What to do about dry air?

The key to helping your plants is microclimate. Although your house air may be very dry, there are ways to keep a higher humidity in the air around your plants. Of course, a humidifier may be the all around answer. It may be good for everyone's health - yours as well as the plants. But even without a source of additional moisture in the air, the following tips will help you transform houseplant hell into a phyto-friendly environment.

1) Keep plants away from direct blast of heaters and also away from other sources of heat, such as radiators. A bathroom may be an ideal location due to the moisture from showers, etc. Kitchens also may have higher humidity than the rest of the house.

2) Place the pots on trays or saucers with gravel and allow water to stand in the gravel under the plants. Evaporation from the wet gravel will add to the humidity around the plants.

Never allow the pots to actually sit in water.

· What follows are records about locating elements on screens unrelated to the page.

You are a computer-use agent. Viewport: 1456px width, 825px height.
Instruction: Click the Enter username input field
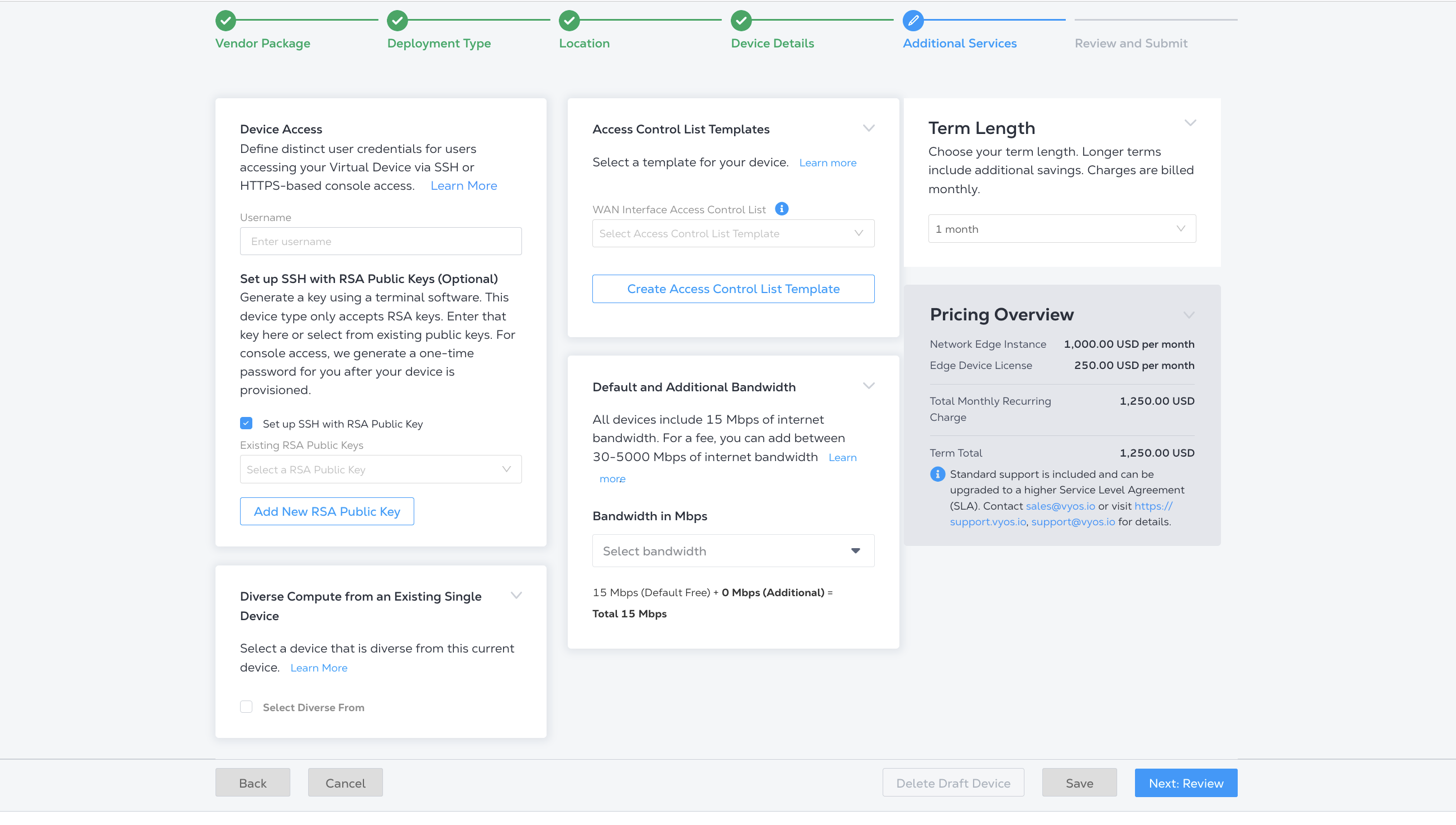pyautogui.click(x=381, y=241)
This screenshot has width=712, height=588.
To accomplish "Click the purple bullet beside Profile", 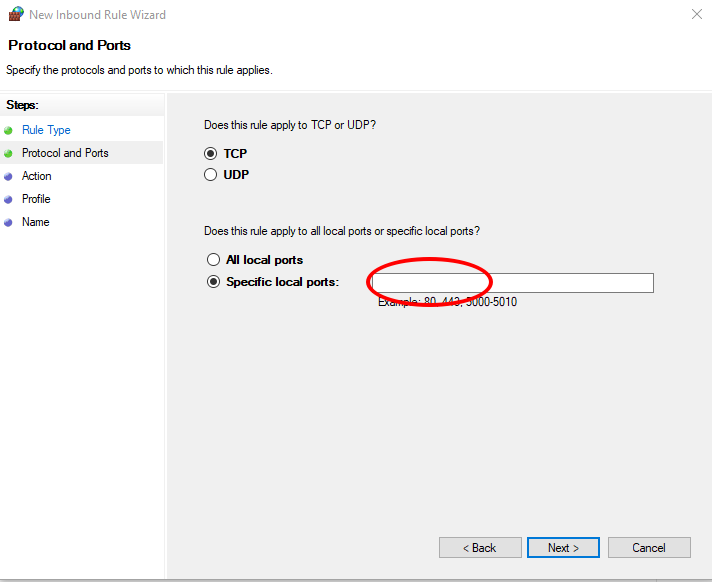I will (x=8, y=199).
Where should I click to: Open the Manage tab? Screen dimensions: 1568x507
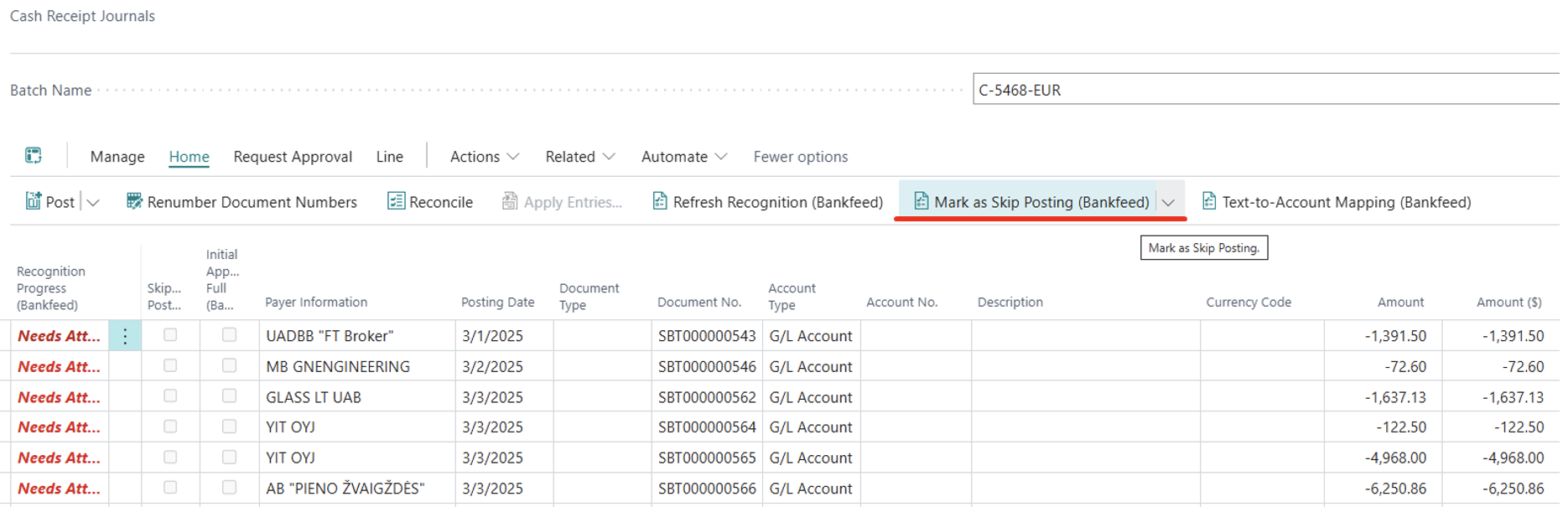click(x=117, y=157)
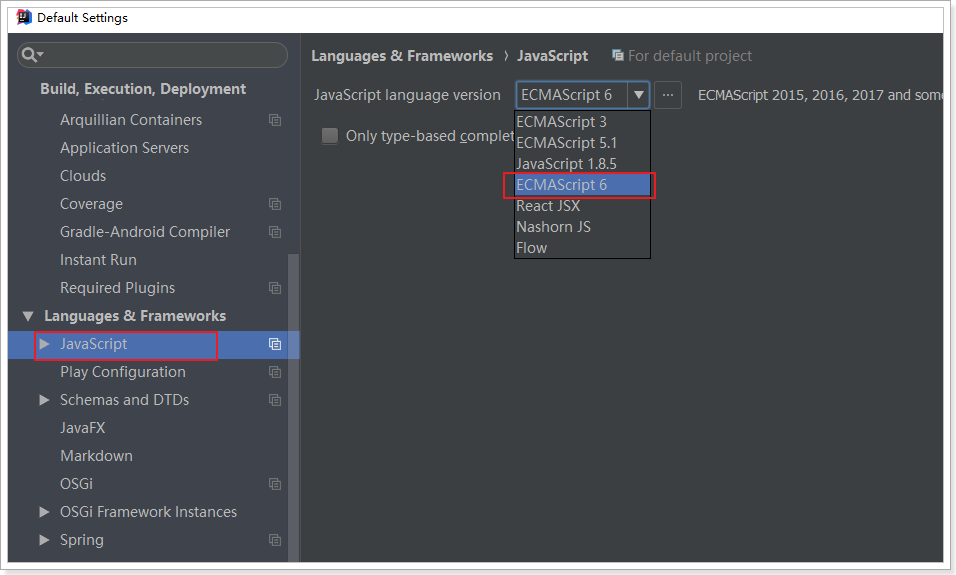The height and width of the screenshot is (575, 956).
Task: Click the sidebar vertical scrollbar
Action: click(x=293, y=400)
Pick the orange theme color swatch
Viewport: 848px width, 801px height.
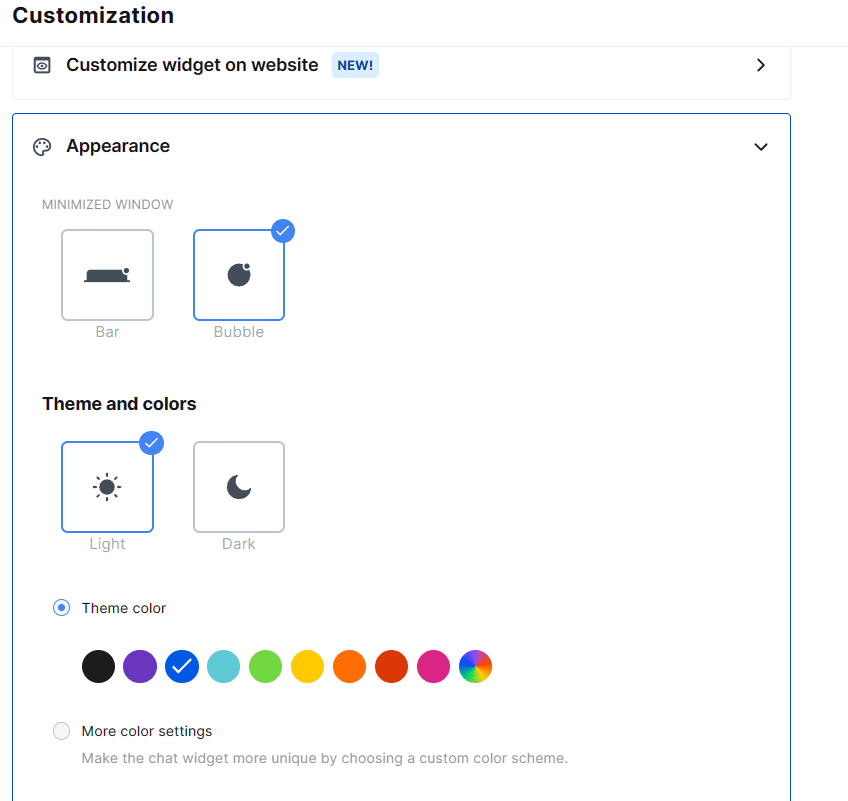click(x=349, y=666)
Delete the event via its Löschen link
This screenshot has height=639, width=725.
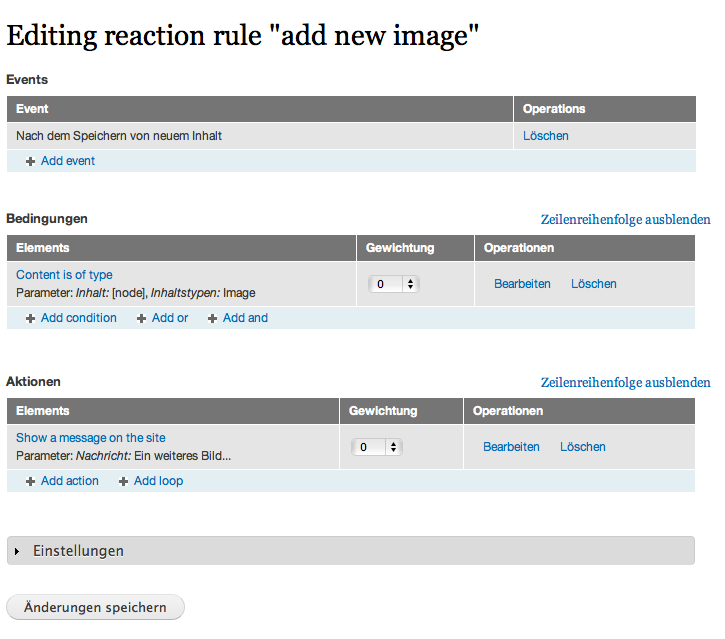pos(545,136)
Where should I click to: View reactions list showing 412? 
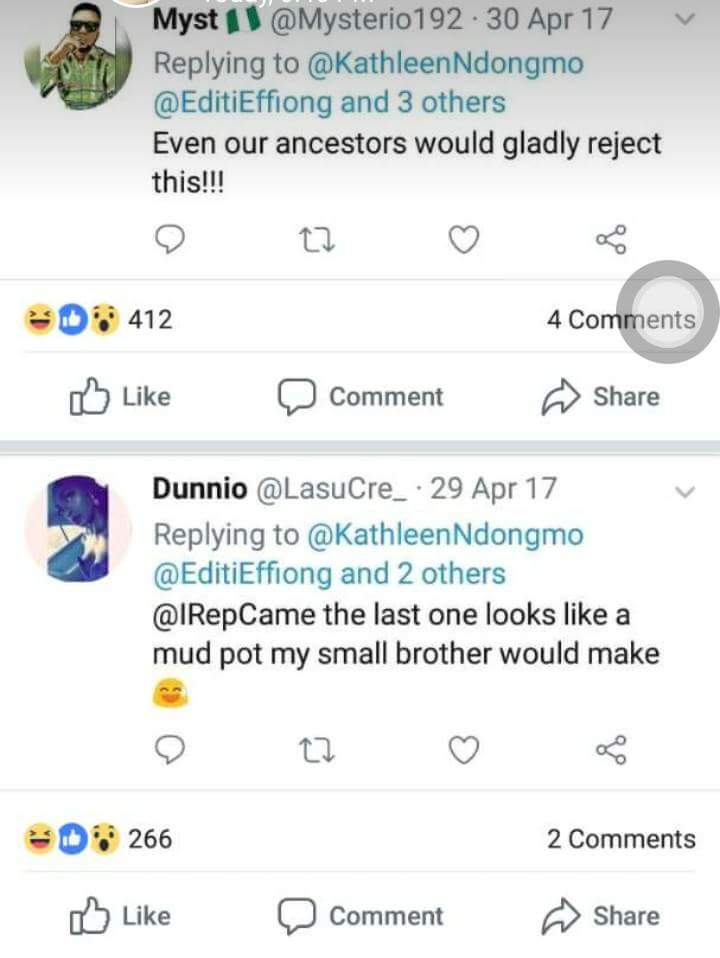coord(98,320)
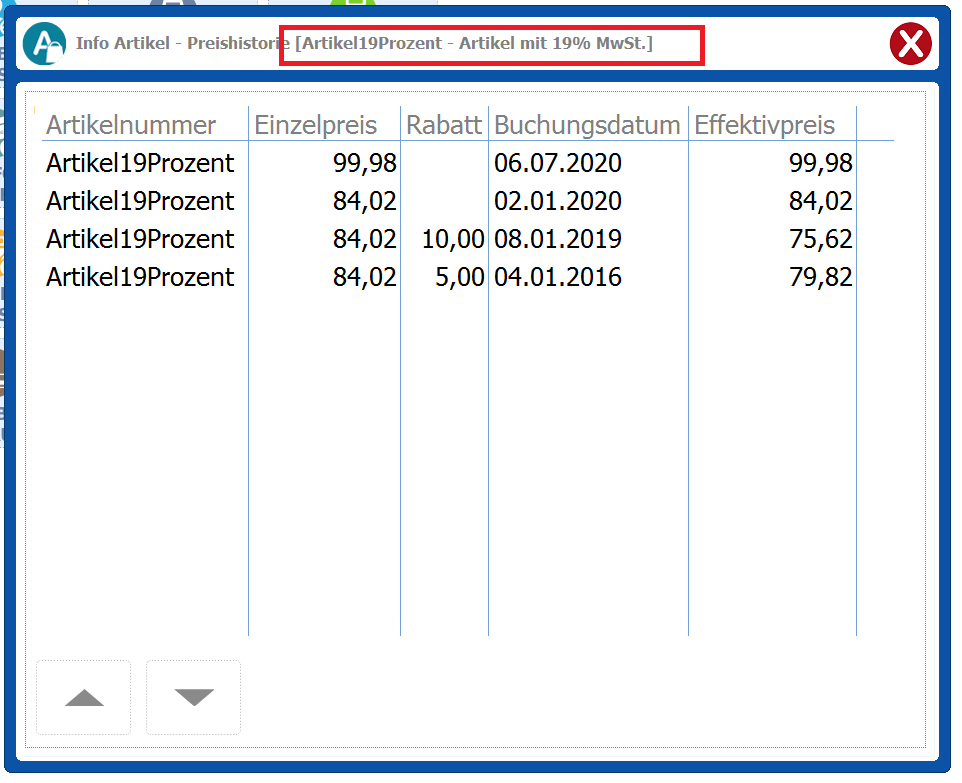The height and width of the screenshot is (783, 962).
Task: Select the Buchungsdatum column header
Action: click(587, 125)
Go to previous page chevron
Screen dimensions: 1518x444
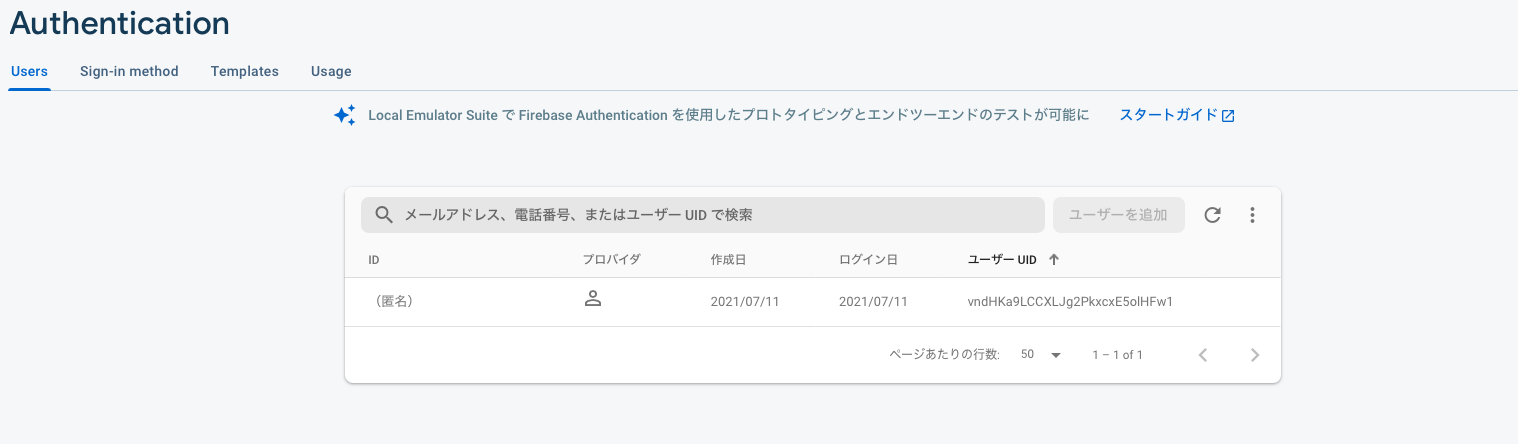pos(1203,355)
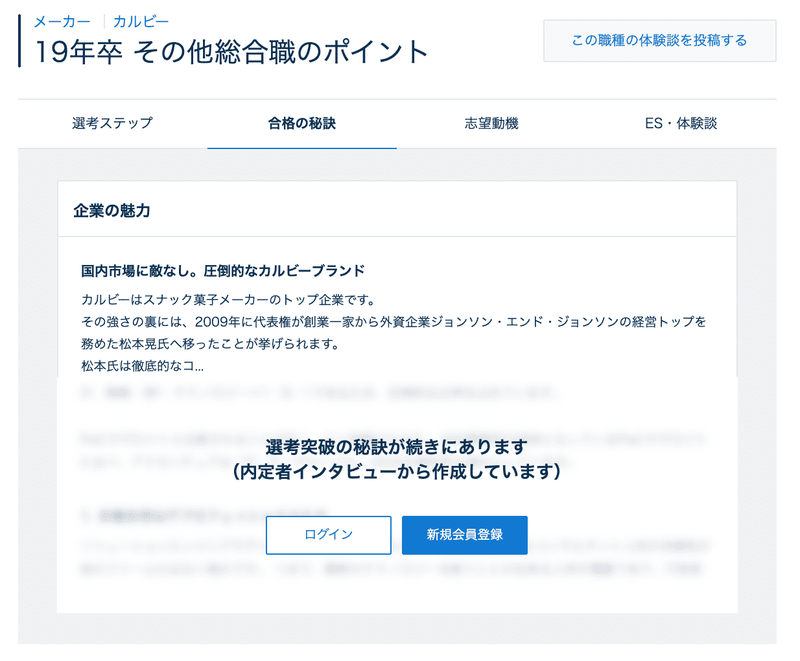Screen dimensions: 800x661
Task: Click the ログイン button
Action: point(328,535)

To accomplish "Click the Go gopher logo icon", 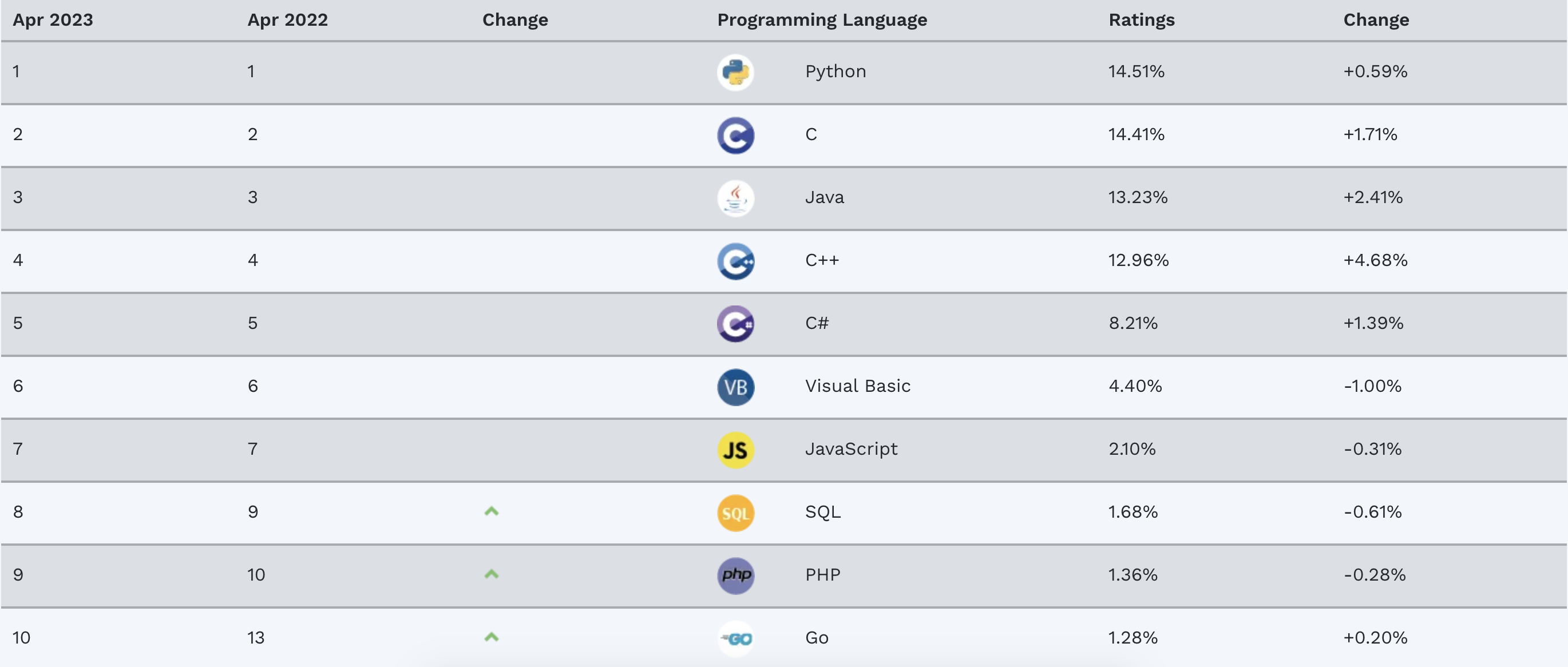I will [x=735, y=638].
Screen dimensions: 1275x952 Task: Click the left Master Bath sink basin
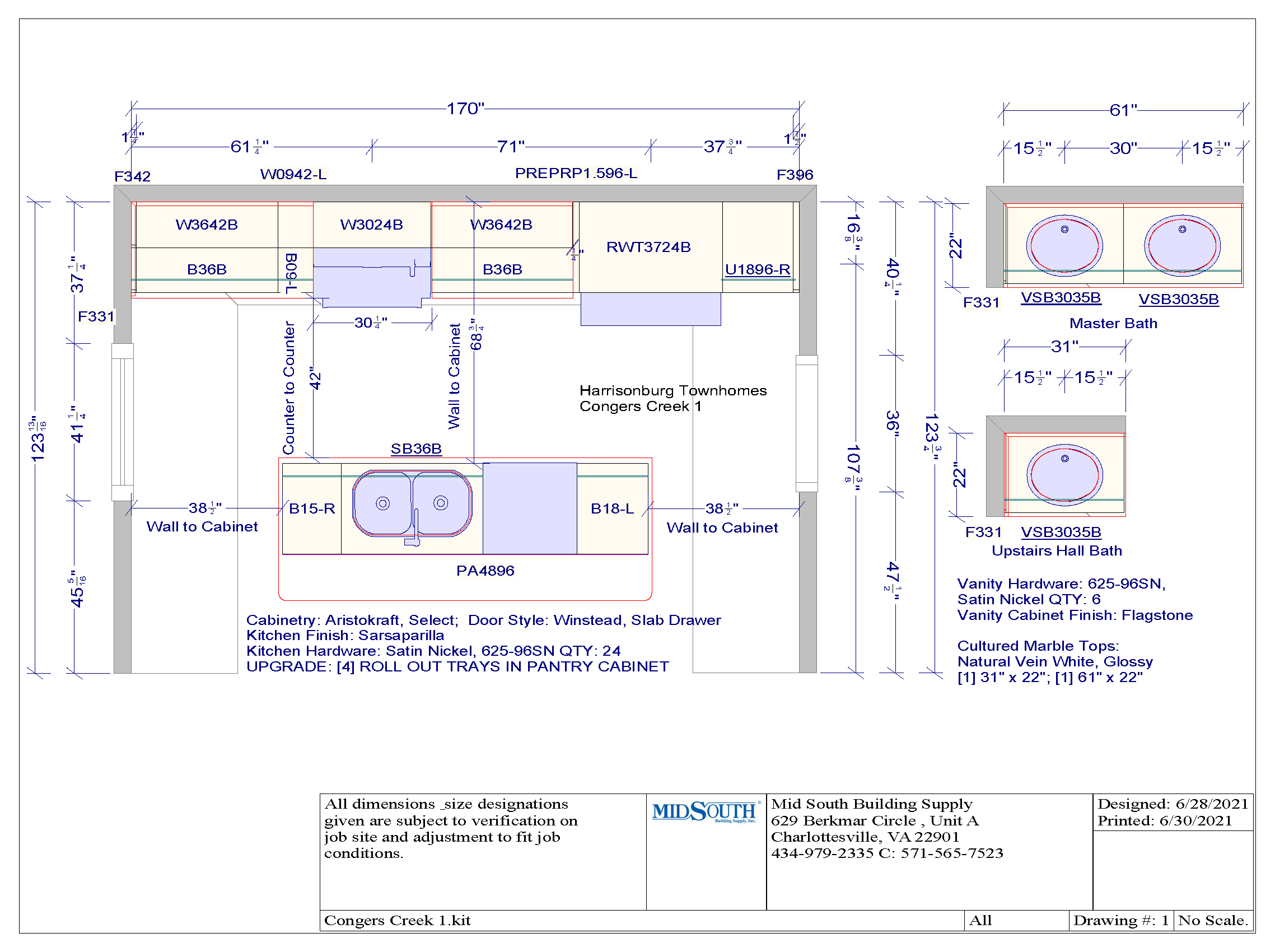tap(1063, 245)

This is an invitation to root rot, among other problems from waterlogged soil. Put coarse gravel in the saucers so the plants can sit above the water.

3) Group your plants together. Besides being a more attractive composition, the plants will benefit from the moisture given off by their neighbors. Being grouped will also reduce air circulation so the more humid air will stay by your plants longer. This is a double-edged sword, though, because plants do need air to move for their health. After all, they don't have lungs, but still need to exchange oxygen and carbon dioxide.

4) Mist your plants with a fine spray of water. Some areas, such as the Western US, have a high salt content in tap water. This gives the white deposit of "stone" in kitchen pots. It also gives the white residue on the surface of soil and on the outside of clay pots. Such water sprayed onto the leaves of your plants will evaporate and leave a harmful deposit.

Best for spraying leaves is to use pure water, like distilled or purified through reverse osmosis. That can be a bit expensive if you are buying it, but it may still be practical for the limited use of misting. Misting may be an overrated activity. It is unclear just how useful it is unless done regularly. Any hairy leaved plants, like African violet, should not be misted.

There are other factors involved in winter care of your houseplants, but humidity - the lower-than-desert humidity of a heated home - is a major problem. We will deal with the other aspects of houseplants in the winter home in another article.